April 20, 2024

The New York Times Pulls Out of Apple News

Apple’s aggressive promotion of Apple News on iPhones has given it an audience of roughly 125 million monthly readers, making the app one of the world’s most widely read news sources. But advertising in the app has generated little revenue for news organizations. For any subscriptions sold in the app, Apple also takes a 30 percent cut.

Last year, Apple introduced a new way for publishers to make money: Apple News Plus, a subscription service inside its news app that offers access to hundreds of publications, which typically have digital paywalls, for $9.99 a month.
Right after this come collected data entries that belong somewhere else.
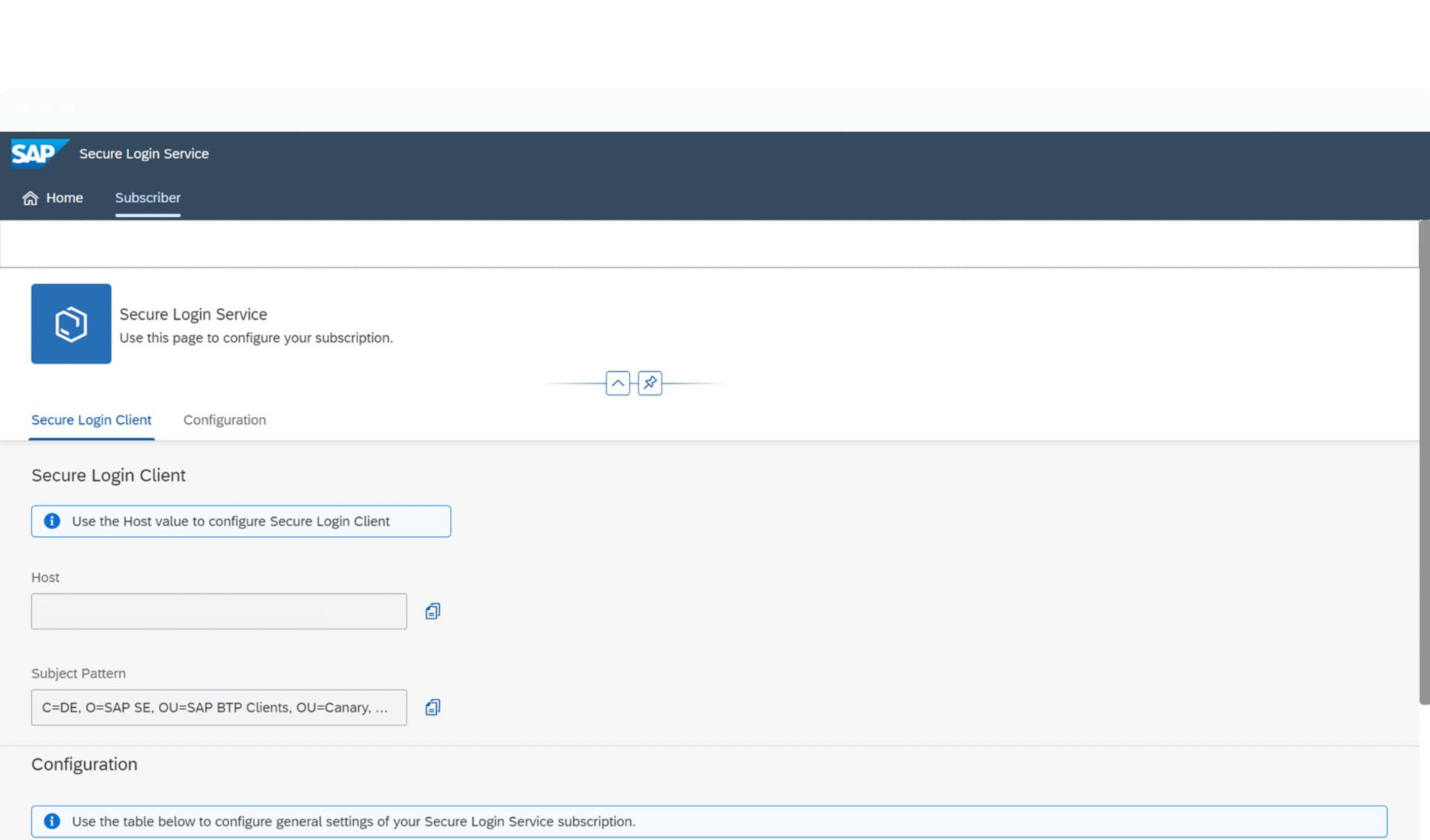This screenshot has width=1430, height=840.
Task: Click the Home house icon
Action: (x=30, y=199)
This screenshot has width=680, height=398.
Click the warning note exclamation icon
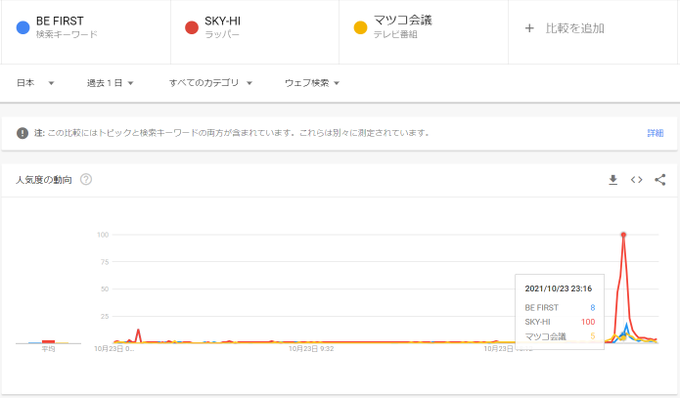(23, 133)

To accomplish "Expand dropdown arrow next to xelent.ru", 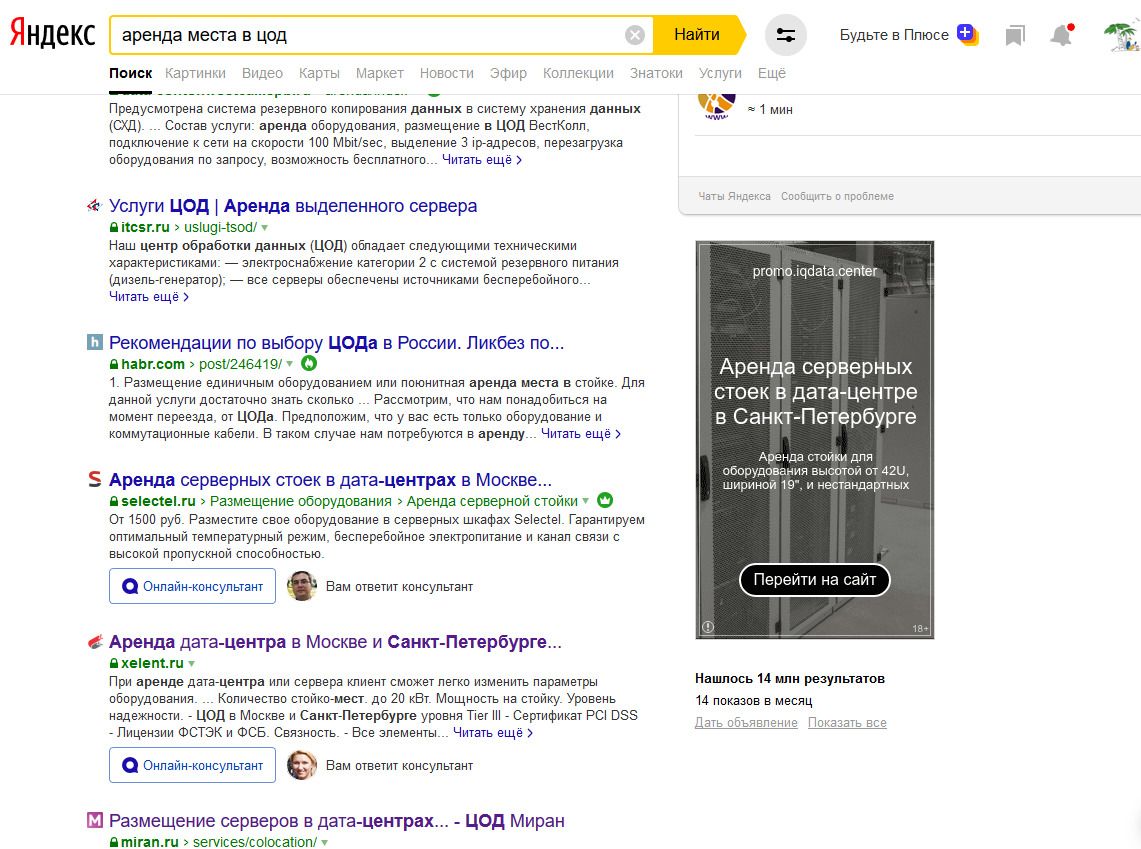I will [x=191, y=663].
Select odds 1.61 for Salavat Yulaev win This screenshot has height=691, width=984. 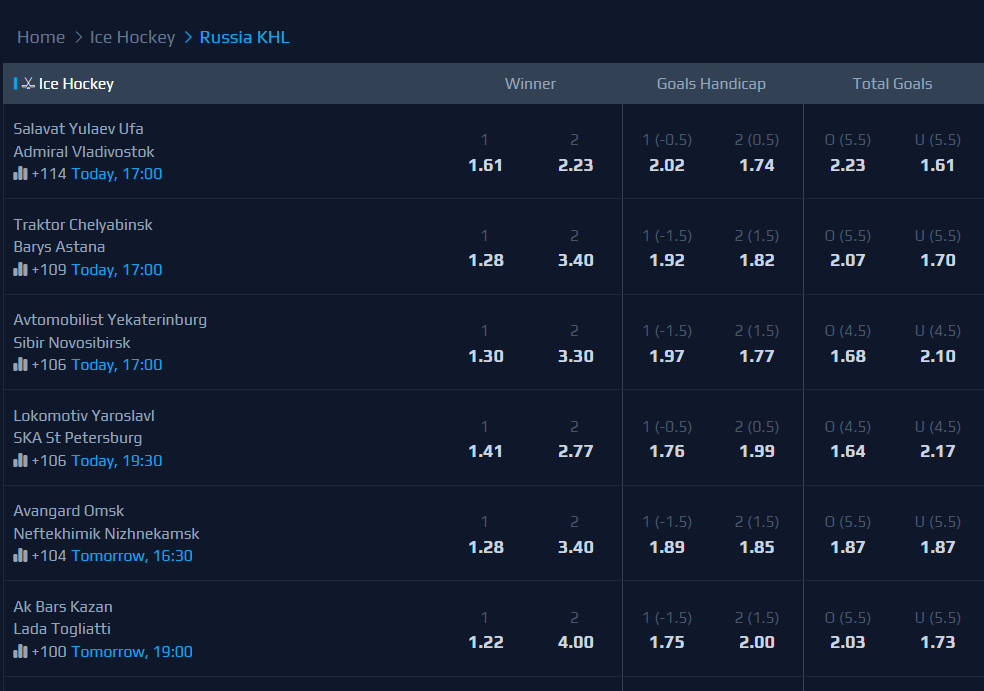click(x=485, y=166)
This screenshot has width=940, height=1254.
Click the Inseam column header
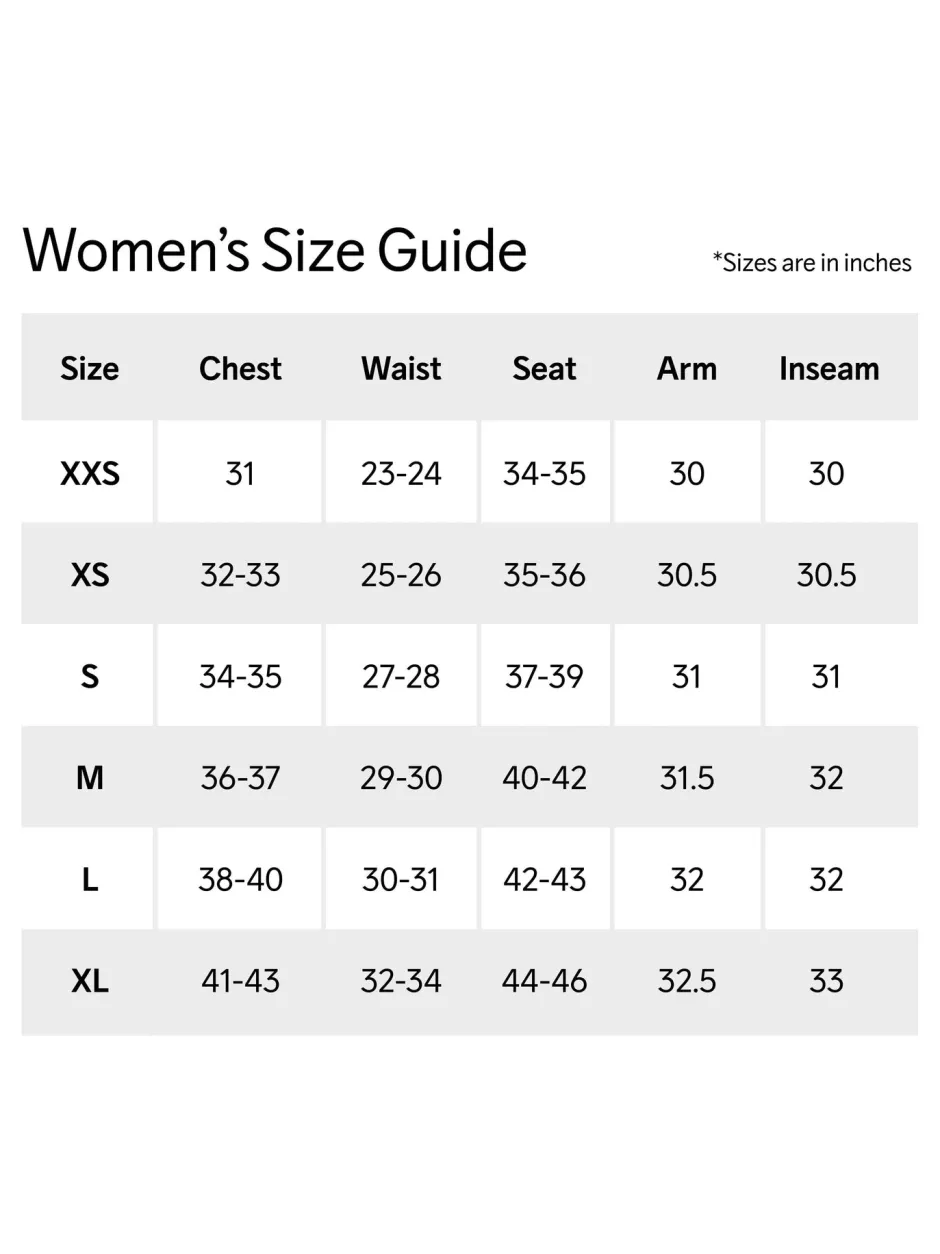pyautogui.click(x=829, y=368)
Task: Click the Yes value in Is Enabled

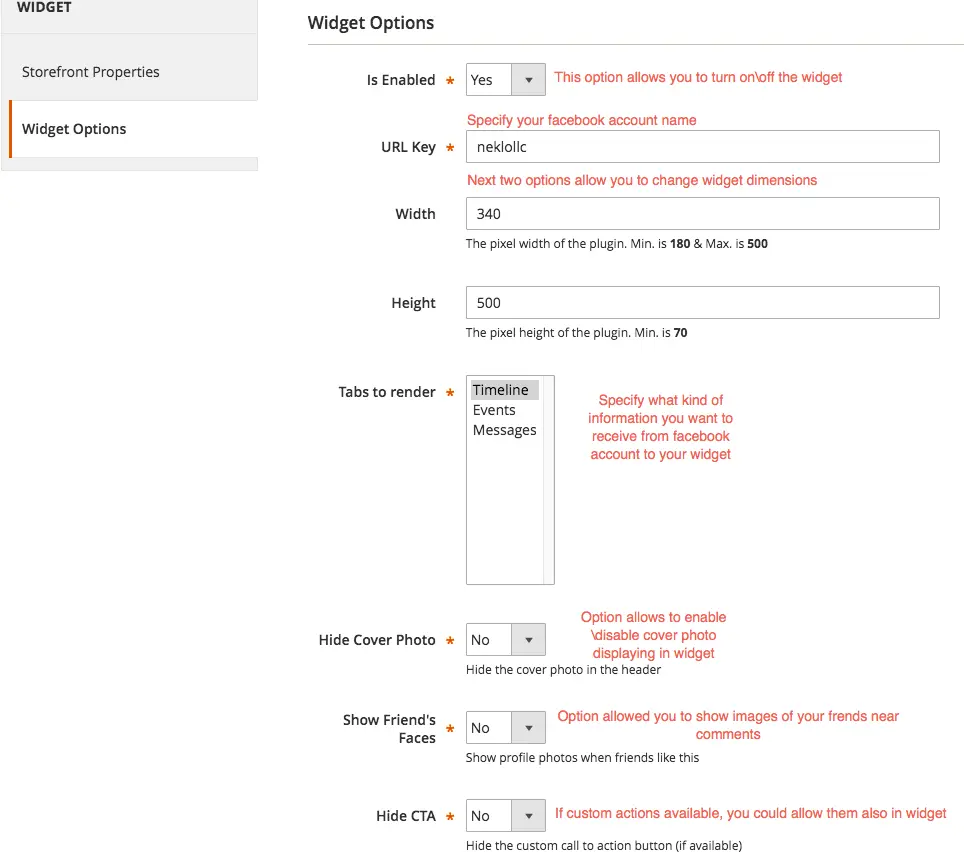Action: coord(481,80)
Apple told publishers that the service would deliver customers they wouldn’t otherwise get. But many publications would be undercutting their own prices, and they would have to share half of the Apple News Plus revenues with dozens of other news organizations. Apple took the other half for itself.

Still, many publishers took the gamble, including The Wall Street Journal, The Los Angeles Times and Condé Nast, which publishes The New Yorker, Vanity Fair and Wired. Months after its debut, many publishers were underwhelmed by the sales, according to Digiday, a digital media news site.

Executives at The Times passed on Apple News Plus and later reduced the number of articles it supplied to Apple News. In an interview with Reuters last year, Mark Thompson, The Times’s chief executive, warned other news organizations about the risks of teaming up with Apple.

“We tend to be quite leery about the idea of almost habituating people to find our journalism somewhere else,” he said.

The Times said last month that its total subscribers had topped six million. Revenue has been rising from digital subscriptions, even as the company grapples with an advertising downturn brought on by the coronavirus pandemic.